The capital available globally for buyout deals, or “dry powder”, has come down to $370.3 billion from a peak of $487.6 billion in 2008, as the financial crisis squeezed fundraising, the source of capital that buyout firms tap to write equity checks for their deals, Preqin said.
A focus on the United States as a private-equity powerhouse has led to North America claiming 52 percent of the dry powder available worldwide. European-focused buyout funds have $124.1 billion of dry powder, while buyout firms focused on Asia and rest of world have $53.1 billion to draw on, Preqin estimated.
U.S. private equity outfits also dominate the ranks of firms with the most dry powder. Blackstone has an estimated $20.6 billion on hand, Goldman Sachs’ (GS.N) merchant banking division has $17.9 billion available, while Carlyle Group has $12.9 billion, Preqin said.

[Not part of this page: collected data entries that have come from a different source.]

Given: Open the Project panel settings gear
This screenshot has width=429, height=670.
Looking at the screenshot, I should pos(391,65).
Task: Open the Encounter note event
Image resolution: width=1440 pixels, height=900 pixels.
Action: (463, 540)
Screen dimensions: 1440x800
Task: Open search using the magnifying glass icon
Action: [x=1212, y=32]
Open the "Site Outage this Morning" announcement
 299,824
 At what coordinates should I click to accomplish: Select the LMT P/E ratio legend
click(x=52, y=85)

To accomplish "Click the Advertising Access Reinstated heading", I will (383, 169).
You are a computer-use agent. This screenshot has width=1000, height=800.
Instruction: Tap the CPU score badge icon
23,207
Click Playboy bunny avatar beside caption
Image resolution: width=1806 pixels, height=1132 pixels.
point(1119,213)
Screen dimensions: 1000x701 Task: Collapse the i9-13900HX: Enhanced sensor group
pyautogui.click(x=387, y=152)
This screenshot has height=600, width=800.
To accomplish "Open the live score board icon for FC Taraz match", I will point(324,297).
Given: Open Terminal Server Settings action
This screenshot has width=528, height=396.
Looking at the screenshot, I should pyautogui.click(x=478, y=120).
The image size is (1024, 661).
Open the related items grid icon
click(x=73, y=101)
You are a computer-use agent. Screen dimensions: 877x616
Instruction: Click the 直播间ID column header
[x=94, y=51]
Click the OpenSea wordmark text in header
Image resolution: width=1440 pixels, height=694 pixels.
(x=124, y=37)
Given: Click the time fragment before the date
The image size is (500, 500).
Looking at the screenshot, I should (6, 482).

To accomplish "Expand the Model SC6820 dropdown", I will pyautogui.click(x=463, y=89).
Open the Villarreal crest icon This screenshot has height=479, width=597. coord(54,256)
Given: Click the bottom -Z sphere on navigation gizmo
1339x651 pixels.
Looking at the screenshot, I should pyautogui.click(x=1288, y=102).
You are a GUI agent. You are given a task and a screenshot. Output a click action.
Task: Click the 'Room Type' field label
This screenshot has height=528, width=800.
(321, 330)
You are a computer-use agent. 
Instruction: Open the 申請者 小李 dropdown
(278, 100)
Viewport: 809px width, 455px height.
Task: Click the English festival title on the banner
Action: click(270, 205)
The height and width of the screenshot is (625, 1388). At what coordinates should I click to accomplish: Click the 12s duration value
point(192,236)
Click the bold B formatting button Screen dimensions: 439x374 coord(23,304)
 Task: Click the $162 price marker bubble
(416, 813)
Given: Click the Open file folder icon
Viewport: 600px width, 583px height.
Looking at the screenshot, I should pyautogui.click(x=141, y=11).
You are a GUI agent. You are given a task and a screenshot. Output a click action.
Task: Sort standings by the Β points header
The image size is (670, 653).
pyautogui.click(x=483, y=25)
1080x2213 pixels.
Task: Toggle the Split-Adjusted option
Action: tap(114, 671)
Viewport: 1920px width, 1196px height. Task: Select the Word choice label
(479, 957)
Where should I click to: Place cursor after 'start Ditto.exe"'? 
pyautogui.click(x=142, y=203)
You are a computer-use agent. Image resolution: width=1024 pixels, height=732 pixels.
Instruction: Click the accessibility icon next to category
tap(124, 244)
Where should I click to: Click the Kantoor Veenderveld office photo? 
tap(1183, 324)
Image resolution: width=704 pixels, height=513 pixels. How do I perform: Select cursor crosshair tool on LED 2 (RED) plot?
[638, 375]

Several private equity firms have diversified beyond buyouts into other alternative assets such as real estate, infrastructure and hedge funds. Data gathered by Preqin shows dry powder in some of those sectors increasing.
Capital for mezzanine-debt investments available globally to private-equity firms has reached a high of $45.3 billion, real estate is up to $161.1 billion from $158.2 billion at the end of 2010, and venture capital is at $116.6 billion from $113.4 billion at the end of 2010.
(Reporting by Greg Roumeliotis in New York; editing by Mark Porter)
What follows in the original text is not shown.